The Student Will investigate and prove the triangle inequality

The Student Will determine when triples of numbers can make triangles

Prior
Knowledge: Inequalities in one triangle; properties of inequalities

Motivational
Question: An isosceles triangle has sides of length 10, 10, and 26. What is the area of the triangle?

Overview: Hopefully the students will mindlessly drop the perpendicular from the vertex angle and then try to solve the resulting right triangle for the height. Of course, this triangle can not exist--the anomalous results will hopefully lead to a constructive discussion about what is required of the side lengths to form a triangle.

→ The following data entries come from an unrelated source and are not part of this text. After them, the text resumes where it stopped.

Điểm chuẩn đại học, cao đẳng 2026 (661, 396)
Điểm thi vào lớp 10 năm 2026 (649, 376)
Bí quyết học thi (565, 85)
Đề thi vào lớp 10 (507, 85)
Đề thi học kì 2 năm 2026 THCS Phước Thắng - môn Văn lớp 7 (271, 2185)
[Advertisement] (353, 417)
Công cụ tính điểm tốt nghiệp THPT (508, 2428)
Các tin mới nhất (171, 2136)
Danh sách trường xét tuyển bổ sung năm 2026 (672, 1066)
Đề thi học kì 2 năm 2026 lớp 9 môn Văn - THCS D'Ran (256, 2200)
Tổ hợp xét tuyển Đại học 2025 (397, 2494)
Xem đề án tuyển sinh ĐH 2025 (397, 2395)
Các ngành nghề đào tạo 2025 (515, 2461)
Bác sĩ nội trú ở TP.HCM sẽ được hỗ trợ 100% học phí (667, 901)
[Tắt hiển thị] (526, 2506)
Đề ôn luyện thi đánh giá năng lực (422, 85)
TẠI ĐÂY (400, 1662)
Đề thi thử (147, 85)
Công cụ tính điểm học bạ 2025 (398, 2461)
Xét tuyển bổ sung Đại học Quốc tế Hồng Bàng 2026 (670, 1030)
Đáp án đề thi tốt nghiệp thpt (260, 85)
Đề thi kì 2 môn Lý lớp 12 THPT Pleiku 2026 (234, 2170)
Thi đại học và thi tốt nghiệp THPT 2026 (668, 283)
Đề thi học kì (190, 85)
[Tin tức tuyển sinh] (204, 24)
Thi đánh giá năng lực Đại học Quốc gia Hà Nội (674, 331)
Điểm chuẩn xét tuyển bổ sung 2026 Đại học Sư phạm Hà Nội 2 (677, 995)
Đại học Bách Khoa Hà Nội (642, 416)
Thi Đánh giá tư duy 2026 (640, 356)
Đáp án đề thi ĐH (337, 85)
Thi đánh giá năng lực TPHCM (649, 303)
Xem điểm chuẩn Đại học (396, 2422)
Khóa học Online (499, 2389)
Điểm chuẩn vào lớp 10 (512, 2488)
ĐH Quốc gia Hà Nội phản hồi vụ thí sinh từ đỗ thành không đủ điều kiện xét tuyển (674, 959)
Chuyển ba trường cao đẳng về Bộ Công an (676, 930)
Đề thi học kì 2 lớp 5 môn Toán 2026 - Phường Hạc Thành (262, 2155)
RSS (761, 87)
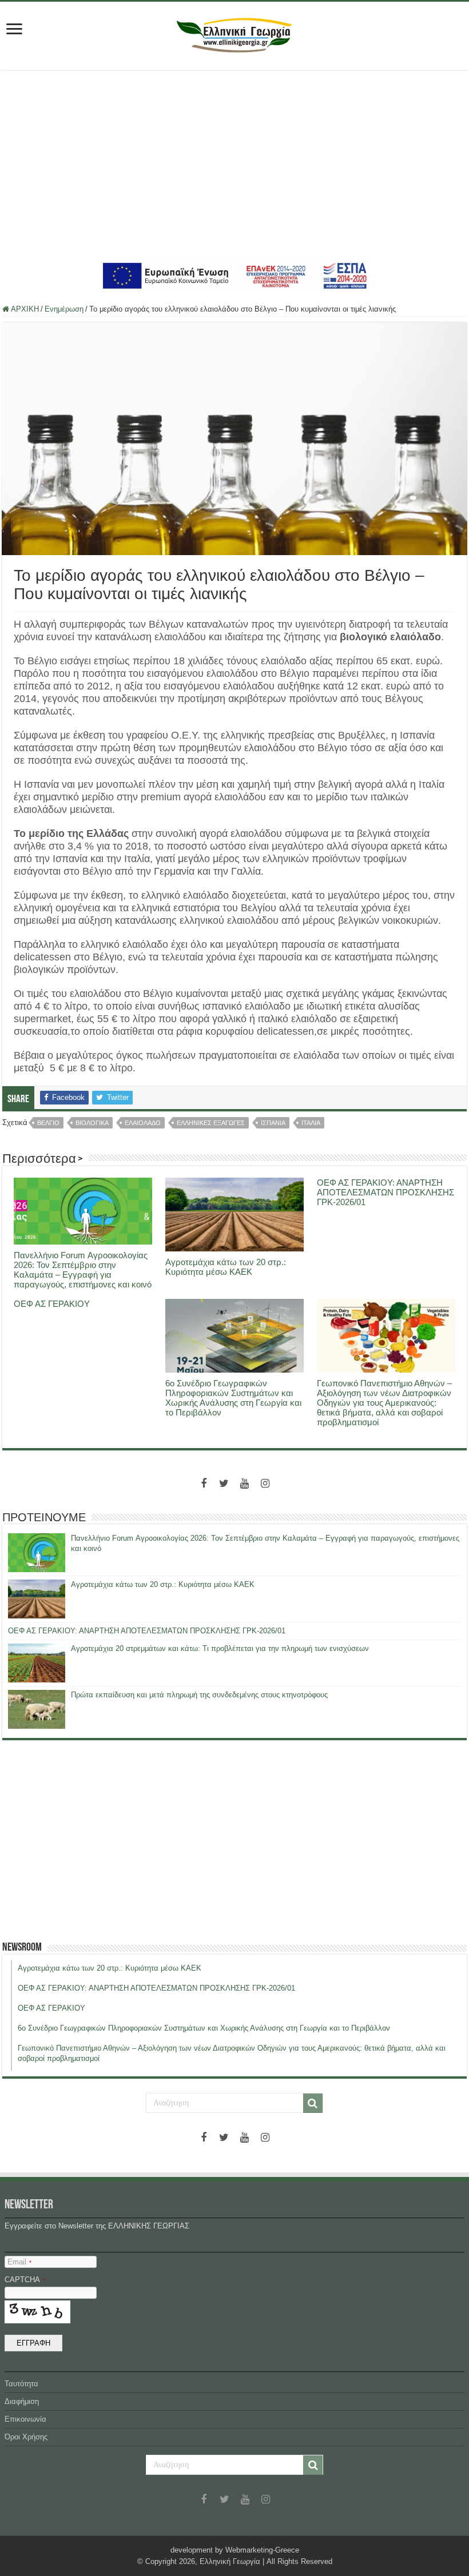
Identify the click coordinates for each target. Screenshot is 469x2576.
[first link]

Typical proofs of the triangle inequality involve dropping an altitude to the longest side (guaranteed to be contained inside the triangle) and then using the fact that the perpendicular is the shortest distance from a point to a line.

Use the triangle inequality to determine if a given triple of numbers could make a triangle; then, use abstract expressions (like x, x+1, x+2 etc). Using both directions of the triangle inequality, one can determine the minimum and maximum of a missing side.

Interesting extension questions might involve applying the triangle inequality to quadrilaterals by constructing diagonals. Or given two sides of the triangle, how many triangles with all integer sides can be created? Even more interesting is to investigate what happens to known formulas (like Heron's Formula) when illegitimate side lengths (i.e. that do not satisfy the triangle inequality) are given.

A fun and quick activity is to pass out one notecard to every student, each with a number or expression on it, and give the students 30 seconds to find two partners with whom they form a legitimate triangle. Then repeat.

Key
Questions: What is wrong in our motivational problem? What does the triangle inequality say about the sides of a triangle? What does the triangle inequality not say about the sides of a triangle? Is there a quadrilateral inequality?

Looking Ahead: The triangle inequality is a crucial check to determine if a solved triangle is legitimate (say in a trigonometry problem). The triangle inequality is also fundamental in the geometry of vectors.